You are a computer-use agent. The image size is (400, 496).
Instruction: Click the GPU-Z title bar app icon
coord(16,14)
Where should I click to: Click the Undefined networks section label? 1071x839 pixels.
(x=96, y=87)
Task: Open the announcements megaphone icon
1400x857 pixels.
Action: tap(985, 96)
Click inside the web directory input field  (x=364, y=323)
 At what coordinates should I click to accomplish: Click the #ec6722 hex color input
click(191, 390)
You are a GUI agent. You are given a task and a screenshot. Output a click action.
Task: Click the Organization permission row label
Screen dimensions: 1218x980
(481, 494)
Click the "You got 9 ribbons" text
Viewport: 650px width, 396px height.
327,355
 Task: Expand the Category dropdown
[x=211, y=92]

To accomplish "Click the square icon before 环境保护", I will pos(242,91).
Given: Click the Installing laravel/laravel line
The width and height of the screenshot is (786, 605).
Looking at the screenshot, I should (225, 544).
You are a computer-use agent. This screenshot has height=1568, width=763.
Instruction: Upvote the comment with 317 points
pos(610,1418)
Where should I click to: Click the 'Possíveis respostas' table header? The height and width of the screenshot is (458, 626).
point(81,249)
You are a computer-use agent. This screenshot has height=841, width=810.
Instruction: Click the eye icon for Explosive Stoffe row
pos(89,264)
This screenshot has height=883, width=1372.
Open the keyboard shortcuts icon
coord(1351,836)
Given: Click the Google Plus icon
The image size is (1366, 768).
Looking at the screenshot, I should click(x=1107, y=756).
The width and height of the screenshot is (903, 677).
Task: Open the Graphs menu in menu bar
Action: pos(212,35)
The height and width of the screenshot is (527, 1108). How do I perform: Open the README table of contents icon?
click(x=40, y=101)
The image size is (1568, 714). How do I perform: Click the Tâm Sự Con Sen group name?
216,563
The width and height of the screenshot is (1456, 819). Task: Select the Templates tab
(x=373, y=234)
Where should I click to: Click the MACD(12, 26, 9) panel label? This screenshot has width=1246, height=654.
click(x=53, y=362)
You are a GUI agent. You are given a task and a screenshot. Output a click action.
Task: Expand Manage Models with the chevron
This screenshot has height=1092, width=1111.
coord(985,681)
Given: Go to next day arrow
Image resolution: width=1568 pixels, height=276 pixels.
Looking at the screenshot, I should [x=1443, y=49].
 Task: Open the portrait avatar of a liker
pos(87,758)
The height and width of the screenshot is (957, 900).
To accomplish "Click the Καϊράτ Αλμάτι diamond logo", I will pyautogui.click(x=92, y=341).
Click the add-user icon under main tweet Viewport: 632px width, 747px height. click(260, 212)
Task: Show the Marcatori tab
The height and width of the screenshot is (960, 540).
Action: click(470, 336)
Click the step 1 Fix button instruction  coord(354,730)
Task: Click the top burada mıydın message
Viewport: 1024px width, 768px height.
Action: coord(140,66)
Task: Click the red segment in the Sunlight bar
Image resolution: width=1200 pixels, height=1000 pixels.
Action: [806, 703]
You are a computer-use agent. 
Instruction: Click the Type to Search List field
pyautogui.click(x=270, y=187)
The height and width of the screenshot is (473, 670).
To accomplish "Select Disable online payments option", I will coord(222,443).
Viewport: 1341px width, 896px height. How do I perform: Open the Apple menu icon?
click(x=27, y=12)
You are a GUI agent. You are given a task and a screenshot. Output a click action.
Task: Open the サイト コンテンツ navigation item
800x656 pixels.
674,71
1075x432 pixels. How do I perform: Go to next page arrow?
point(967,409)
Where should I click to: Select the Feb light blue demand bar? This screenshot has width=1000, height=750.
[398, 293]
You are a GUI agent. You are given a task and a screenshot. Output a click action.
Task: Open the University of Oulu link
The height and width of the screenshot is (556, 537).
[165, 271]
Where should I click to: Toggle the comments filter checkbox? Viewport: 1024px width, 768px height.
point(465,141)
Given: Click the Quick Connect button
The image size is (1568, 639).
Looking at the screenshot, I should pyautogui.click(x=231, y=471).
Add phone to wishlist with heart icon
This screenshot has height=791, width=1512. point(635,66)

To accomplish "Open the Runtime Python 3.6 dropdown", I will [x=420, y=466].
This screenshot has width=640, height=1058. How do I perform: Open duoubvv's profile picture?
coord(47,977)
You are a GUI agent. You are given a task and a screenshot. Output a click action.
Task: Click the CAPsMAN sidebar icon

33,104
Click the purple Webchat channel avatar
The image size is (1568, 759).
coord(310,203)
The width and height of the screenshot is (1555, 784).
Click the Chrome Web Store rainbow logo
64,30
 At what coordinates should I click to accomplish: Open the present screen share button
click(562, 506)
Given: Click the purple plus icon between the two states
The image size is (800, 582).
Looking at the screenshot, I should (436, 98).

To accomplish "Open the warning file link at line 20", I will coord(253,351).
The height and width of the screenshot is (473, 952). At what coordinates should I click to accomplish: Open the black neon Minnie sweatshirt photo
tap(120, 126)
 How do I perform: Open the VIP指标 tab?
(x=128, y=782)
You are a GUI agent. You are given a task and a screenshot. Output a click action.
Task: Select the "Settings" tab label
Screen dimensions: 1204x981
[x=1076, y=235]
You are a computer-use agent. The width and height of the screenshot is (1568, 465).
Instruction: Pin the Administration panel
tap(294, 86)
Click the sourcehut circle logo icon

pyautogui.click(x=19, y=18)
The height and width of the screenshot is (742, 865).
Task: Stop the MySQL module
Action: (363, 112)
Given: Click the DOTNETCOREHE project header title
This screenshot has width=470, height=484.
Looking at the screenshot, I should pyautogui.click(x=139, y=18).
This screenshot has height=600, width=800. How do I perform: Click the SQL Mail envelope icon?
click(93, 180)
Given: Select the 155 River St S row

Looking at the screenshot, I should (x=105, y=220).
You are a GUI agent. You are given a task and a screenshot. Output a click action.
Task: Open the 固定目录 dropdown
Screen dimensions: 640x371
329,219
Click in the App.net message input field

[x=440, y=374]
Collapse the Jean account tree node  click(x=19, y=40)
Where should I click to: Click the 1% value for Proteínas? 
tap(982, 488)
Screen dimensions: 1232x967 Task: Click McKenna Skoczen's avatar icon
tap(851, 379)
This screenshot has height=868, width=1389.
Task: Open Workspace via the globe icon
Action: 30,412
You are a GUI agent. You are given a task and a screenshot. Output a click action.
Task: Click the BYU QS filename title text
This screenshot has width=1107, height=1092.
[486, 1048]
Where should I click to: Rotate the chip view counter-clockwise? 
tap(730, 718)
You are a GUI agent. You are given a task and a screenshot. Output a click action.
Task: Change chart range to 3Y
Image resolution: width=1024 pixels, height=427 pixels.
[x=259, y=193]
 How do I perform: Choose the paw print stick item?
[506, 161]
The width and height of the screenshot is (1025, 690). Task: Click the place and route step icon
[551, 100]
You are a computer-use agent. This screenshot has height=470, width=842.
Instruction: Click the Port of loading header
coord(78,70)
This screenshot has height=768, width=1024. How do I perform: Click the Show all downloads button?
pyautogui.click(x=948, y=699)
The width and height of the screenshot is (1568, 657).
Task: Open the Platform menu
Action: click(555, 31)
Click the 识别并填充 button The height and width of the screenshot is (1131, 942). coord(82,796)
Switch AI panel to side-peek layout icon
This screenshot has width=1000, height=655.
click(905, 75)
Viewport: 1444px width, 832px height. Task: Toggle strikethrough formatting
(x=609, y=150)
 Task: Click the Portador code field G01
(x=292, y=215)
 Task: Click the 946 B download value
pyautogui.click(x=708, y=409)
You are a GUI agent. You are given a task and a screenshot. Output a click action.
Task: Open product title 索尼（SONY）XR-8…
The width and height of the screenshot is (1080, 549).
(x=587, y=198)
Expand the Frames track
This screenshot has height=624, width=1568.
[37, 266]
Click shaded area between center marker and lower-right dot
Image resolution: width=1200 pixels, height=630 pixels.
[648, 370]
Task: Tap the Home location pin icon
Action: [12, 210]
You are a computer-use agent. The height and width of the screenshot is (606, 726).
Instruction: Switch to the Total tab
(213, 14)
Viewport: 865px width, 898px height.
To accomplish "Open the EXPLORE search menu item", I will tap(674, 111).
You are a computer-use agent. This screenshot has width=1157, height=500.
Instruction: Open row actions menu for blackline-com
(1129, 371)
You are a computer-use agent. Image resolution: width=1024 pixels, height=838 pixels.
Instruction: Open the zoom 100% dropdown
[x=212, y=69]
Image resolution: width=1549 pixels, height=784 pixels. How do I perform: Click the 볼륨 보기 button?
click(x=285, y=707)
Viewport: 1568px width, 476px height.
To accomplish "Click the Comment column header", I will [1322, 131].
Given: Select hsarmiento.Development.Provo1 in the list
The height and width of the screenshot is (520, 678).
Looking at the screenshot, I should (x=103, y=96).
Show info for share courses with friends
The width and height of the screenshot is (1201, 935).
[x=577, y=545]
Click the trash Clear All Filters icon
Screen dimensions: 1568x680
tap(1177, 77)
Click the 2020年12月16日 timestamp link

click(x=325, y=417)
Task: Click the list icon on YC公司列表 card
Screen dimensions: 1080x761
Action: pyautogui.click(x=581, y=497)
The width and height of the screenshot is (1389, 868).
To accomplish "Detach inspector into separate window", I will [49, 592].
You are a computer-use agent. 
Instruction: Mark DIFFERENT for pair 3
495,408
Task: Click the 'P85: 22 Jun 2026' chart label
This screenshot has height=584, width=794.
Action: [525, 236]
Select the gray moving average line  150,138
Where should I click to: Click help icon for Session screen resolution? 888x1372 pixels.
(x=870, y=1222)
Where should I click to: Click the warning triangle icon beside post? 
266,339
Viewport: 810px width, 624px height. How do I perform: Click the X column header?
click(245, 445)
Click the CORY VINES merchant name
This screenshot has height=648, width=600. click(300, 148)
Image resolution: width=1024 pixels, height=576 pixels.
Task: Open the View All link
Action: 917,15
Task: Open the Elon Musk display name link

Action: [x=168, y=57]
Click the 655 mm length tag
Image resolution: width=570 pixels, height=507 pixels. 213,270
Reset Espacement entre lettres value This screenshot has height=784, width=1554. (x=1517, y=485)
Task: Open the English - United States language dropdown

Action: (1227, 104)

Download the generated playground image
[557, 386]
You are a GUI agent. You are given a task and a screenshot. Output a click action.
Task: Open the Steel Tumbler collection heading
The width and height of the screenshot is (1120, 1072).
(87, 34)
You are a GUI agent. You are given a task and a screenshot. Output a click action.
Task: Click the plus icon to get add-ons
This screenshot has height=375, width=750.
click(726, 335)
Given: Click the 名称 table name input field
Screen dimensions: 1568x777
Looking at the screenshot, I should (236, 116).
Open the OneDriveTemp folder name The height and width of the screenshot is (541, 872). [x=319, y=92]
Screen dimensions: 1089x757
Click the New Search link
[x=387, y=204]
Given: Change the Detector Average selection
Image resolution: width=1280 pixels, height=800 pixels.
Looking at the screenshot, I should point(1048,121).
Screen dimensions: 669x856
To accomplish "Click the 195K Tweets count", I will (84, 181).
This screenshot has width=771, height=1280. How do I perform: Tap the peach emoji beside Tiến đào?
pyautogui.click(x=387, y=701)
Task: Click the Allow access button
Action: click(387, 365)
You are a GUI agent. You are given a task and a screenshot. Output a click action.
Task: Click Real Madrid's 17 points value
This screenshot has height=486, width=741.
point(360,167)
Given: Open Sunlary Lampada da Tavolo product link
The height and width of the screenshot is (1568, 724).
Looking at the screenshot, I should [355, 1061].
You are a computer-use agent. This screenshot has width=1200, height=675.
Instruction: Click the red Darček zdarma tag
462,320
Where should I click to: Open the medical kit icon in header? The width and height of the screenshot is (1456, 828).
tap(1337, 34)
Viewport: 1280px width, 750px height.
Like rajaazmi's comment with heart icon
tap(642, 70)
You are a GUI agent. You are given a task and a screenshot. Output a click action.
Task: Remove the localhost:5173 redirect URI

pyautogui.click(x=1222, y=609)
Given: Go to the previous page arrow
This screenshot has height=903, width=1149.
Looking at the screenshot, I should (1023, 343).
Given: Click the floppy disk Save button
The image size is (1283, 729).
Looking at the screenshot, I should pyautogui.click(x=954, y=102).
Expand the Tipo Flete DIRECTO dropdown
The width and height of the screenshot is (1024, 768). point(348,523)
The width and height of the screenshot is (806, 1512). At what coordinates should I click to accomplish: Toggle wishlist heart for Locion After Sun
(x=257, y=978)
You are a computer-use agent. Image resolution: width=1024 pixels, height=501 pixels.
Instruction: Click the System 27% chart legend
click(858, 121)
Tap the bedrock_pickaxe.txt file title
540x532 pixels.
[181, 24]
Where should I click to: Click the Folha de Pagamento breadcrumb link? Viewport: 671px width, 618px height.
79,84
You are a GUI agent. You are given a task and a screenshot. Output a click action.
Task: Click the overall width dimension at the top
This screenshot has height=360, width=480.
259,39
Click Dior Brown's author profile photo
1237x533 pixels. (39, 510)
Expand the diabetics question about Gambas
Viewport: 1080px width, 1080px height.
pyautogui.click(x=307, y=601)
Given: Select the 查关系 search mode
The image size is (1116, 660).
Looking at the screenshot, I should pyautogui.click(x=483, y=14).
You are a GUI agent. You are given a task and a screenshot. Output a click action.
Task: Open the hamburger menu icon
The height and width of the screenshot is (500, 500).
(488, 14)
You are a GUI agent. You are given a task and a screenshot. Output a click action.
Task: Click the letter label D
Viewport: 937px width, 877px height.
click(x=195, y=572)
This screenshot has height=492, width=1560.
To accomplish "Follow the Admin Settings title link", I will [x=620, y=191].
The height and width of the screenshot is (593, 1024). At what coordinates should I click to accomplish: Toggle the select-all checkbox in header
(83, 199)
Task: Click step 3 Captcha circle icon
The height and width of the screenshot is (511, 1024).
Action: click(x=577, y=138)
+===+
● Exercise instructions:
Respond with only the number of lines in the data that include the string "between".

● Problem solution:
2